Тот, к её удивлению, отозвался хриплым подрагивающим голосом.

– Матушка Фантина! Это я, Жеан.

– Господи милостивый!

Она не видела Жеана с тех пор, как его семилетним мальчишкой забрал в Париж Клод Фролло. Старуха знала, что её любимец постиг науки, возмужал, достиг величия, но в памяти навек запечатлелся худеньким мальчиком, обладающим не по годам серьёзным взглядом. Она помнила непогожий день, когда на пороге её дома появился запыхавшийся, закутанный в плащ Клод с едва попискивающим свёртком на руках. Она сидела за прялкой, в колыбели дремал трёхмесячный Анри, её первенец. Сердце захолонуло от недоброго предчувствия.

Лето 1466 года выдалось тревожным. Посевы горели на корню, в небе сверкали зловещие зарницы, предвещая неисчислимые напасти. Чёрная смерть, облачившись в саван, бродила по всей Франции, пожирая людей сотнями, кося и стариков, и детей, и сильных, и слабых, не щадя ни знать, ни простонародье.

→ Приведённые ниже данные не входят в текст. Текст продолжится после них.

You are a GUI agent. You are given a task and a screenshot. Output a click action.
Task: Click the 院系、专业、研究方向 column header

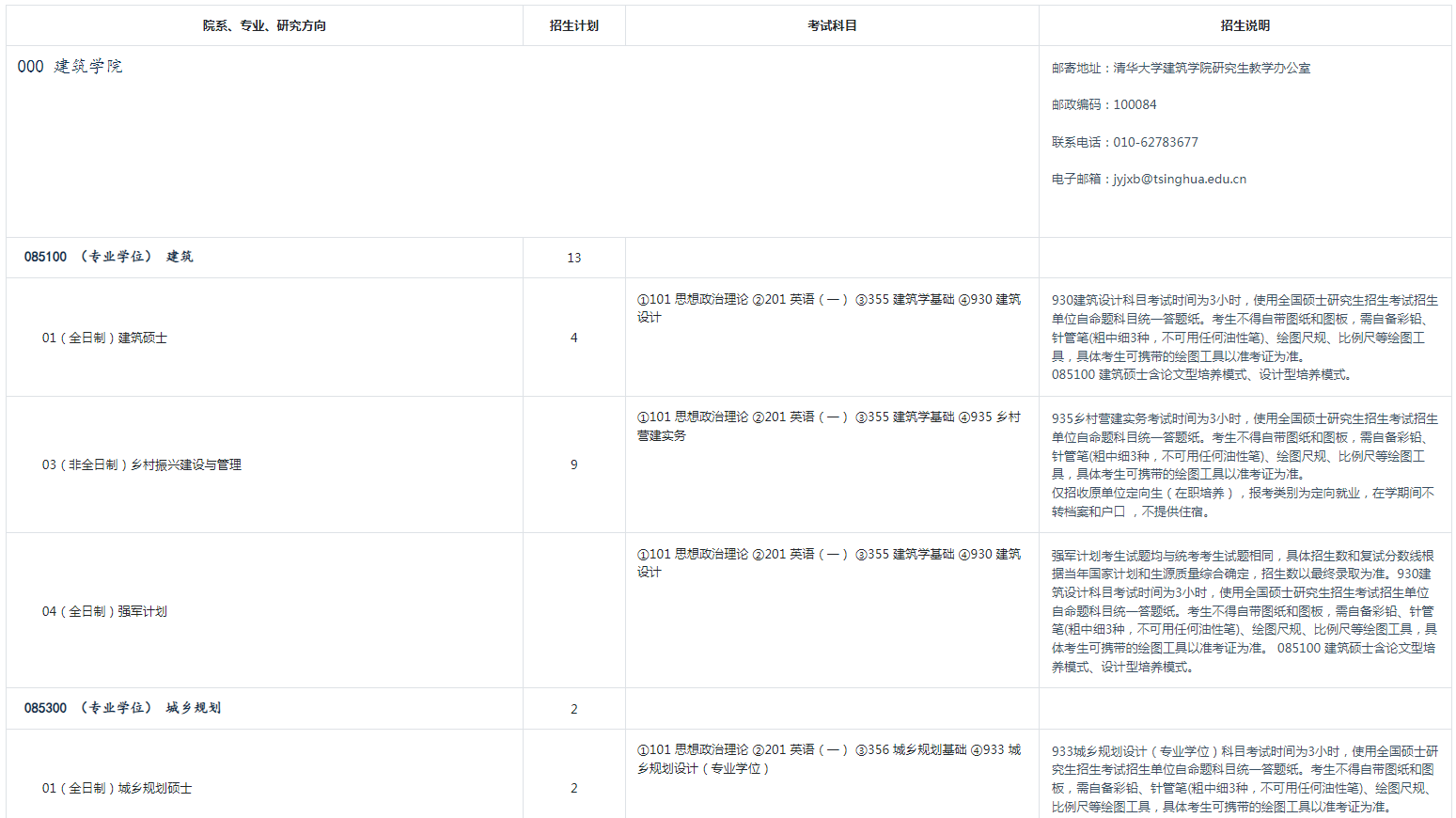click(264, 26)
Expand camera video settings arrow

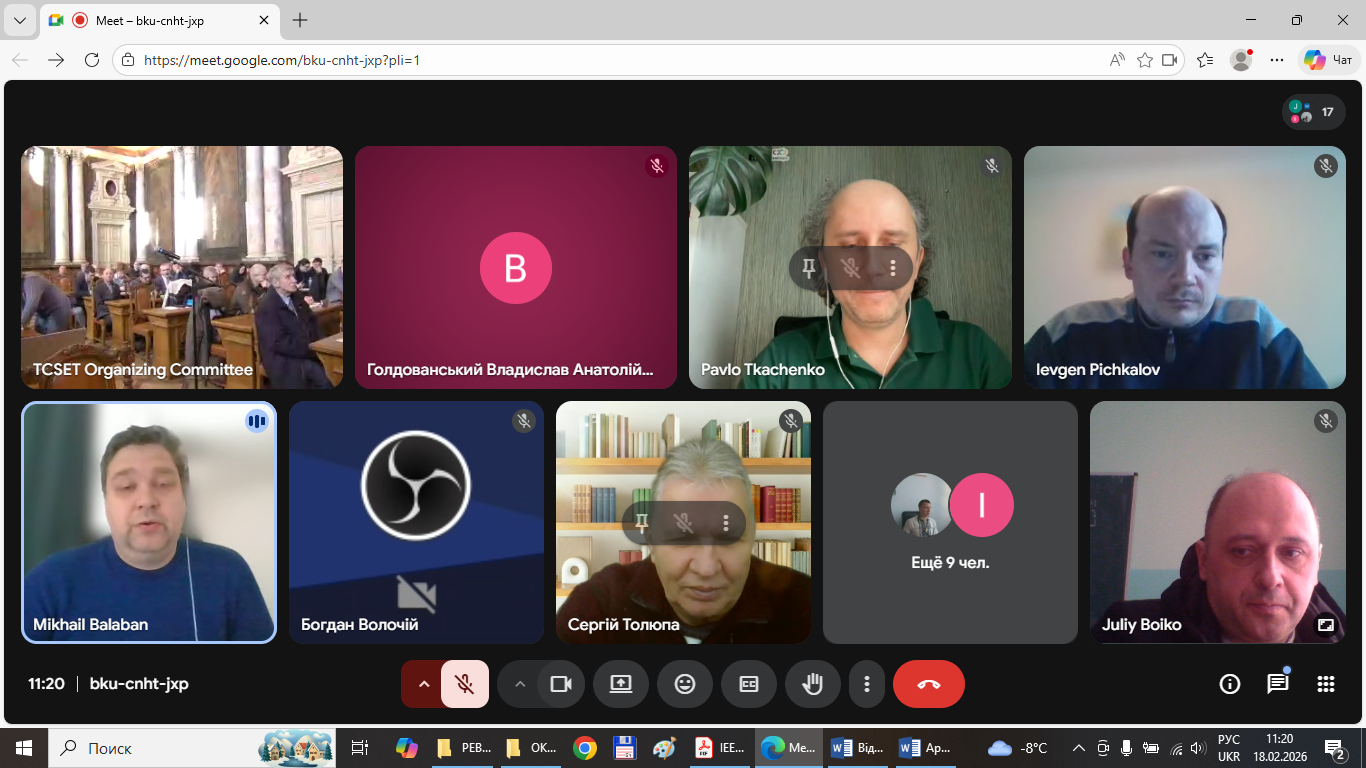[x=519, y=684]
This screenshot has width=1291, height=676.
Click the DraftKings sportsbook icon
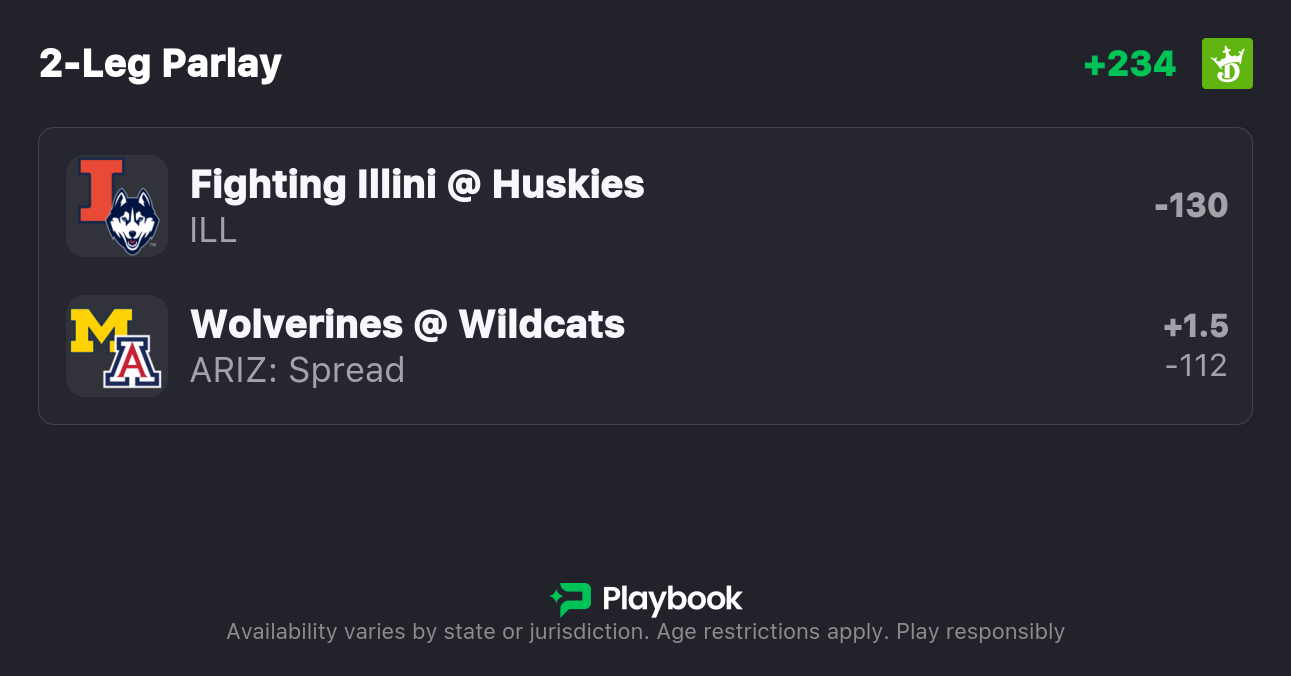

Самый воздух пропитался её запахом, тошнотворным запахом тления. Имя ей было – чума. Те, кто остался в живых, спешно покидали города, спасаясь от мора, но болезнь всё равно настигала их. Фантина, напуганная страшными рассказами выживших, представляла горы трупов на улицах опустевших городов, оголодавших псов, глодающих тела умерших, дома, зияющие пустыми глазницами выбитых окон – и витающую над всем этим беспощадную костлявую старуху, точно такую, какая изображена в Псалтири.

Клод, обессилено упав на скамью, рассказал, что родители скончались накануне, братику Жеану посчастливилось выжить, но ему нужна кормилица. Фантина, охнув, приняла на руки младенца, поспешно размотала пелёнки, не думая о том, что ребёнок может нести на себе печать заразы, и приложила его, осипшего от крика, к груди. Малыш тут же начал жадно пить, захлёбываясь и блаженно причмокивая. С тех самых пор Жеан Фролло стал для неё ещё одним сыном. Она смотрела на него взрослого, отыскивая знакомые черты на исхудавшем угрюмом лице, оробев перед знатным вельможей. Сословные границы приглушили зов крови. Растерялся и Фролло. Явился Анри, моргая запорошёнными мукой ресницами, вошла со двора его супруга, вбежали дети. Вид этой семьи вызвал у Жеана мучительную тоску. Крестьянин, тяжким трудом добывающий хлеб насущный, счастливее его, потому что не одинок, потому что может воспитывать потомство. А вот он, Фролло, неприкаянно мечется, словно вспугнутый нетопырь, никем не любимый. Сухо справившись о господском доме и получив ответ, что за ним, как было приказано, непрестанно присматривали, ушёл восвояси, оставив коня на попечение мельника. Жгучая зависть гнала его прочь от лачуги, где жужжала прялка, звенели детские голоса и пахло чечевичной кашей. Он снова вспомнил Эсмеральду и закусил губу.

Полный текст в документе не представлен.